### TO DO
Each line below should be restated word for word.

### DATA FOR THIS EXERCISE

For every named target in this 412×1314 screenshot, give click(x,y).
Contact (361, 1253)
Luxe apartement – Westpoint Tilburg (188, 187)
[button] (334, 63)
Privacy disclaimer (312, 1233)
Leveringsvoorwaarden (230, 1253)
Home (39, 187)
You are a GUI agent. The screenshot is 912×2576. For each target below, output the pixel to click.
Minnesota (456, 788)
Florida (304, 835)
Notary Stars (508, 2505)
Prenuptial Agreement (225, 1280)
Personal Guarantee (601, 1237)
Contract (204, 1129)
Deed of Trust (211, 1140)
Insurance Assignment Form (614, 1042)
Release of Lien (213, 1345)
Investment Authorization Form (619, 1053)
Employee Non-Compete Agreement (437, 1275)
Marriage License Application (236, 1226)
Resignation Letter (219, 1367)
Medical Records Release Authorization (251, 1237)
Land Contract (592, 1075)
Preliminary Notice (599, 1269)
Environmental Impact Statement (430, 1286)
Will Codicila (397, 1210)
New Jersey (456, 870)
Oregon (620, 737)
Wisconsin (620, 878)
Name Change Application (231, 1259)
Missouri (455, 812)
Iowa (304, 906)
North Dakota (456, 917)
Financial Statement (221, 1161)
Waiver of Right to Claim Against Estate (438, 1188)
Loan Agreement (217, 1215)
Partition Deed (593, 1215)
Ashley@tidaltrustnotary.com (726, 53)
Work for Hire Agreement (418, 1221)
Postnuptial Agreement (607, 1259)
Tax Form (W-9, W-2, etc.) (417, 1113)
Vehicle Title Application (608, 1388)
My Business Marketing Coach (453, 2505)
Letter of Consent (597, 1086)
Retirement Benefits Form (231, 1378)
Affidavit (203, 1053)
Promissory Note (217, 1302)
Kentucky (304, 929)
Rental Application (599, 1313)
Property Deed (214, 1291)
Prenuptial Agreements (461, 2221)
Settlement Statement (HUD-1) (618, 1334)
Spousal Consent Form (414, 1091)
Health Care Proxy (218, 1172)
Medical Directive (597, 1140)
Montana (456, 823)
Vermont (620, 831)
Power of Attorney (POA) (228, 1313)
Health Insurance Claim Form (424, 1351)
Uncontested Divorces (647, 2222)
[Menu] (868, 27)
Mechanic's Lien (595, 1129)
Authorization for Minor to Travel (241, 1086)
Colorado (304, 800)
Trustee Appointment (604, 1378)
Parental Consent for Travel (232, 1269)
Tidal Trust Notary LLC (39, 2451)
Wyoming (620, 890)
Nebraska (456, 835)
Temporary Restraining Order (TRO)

### RESULT
For every named target in this 412×1314 screenshot, give click(x,y).
Contact (361, 1253)
Luxe apartement – Westpoint Tilburg (188, 187)
[button] (334, 63)
Privacy disclaimer (312, 1233)
Leveringsvoorwaarden (230, 1253)
Home (39, 187)
You are a GUI agent. The screenshot is 912×2576. For each target below, output the pixel to click.
Minnesota (456, 788)
Florida (304, 835)
Notary Stars (508, 2505)
Prenuptial Agreement (225, 1280)
Personal Guarantee (601, 1237)
Contract (204, 1129)
Deed of Trust (211, 1140)
Insurance Assignment Form (614, 1042)
Release of Lien (213, 1345)
Investment Authorization Form (619, 1053)
Employee Non-Compete Agreement (437, 1275)
Marriage License Application (236, 1226)
Resignation Letter (219, 1367)
Medical Records Release Authorization (251, 1237)
Land Contract (592, 1075)
Preliminary Notice (599, 1269)
Environmental Impact Statement (430, 1286)
Will Codicila (397, 1210)
New Jersey (456, 870)
Oregon (620, 737)
Wisconsin (620, 878)
Name Change Application (231, 1259)
Missouri (455, 812)
Iowa (304, 906)
North Dakota (456, 917)
Financial Statement (221, 1161)
Waiver of Right to Claim Against Estate (438, 1188)
Loan Agreement (217, 1215)
Partition Deed (593, 1215)
Ashley@tidaltrustnotary.com (726, 53)
Work for Hire Agreement (418, 1221)
Postnuptial Agreement (607, 1259)
Tax Form (W-9, W-2, etc.) (417, 1113)
Vehicle Title Application (608, 1388)
My Business Marketing Coach (453, 2505)
Letter of Consent (597, 1086)
Retirement Benefits Form (231, 1378)
Affidavit (203, 1053)
Promissory Note (217, 1302)
Kentucky (304, 929)
Rental Application (599, 1313)
Property Deed (214, 1291)
Prenuptial Agreements (461, 2221)
Settlement Statement (HUD-1) (618, 1334)
Spousal Consent Form (414, 1091)
Health Care Proxy (218, 1172)
Medical Directive (597, 1140)
Montana (456, 823)
Vermont (620, 831)
Power of Attorney (POA) (228, 1313)
Health Insurance Claim Form (424, 1351)
Uncontested Divorces (647, 2222)
[Menu] (868, 27)
Mechanic's Lien (595, 1129)
Authorization for Minor to Travel (241, 1086)
Colorado (304, 800)
Trustee Appointment (604, 1378)
Parental Consent for Travel (232, 1269)
Tidal Trust Notary LLC (39, 2451)
Wyoming (620, 890)
Nebraska (456, 835)
Temporary Restraining Order (TRO)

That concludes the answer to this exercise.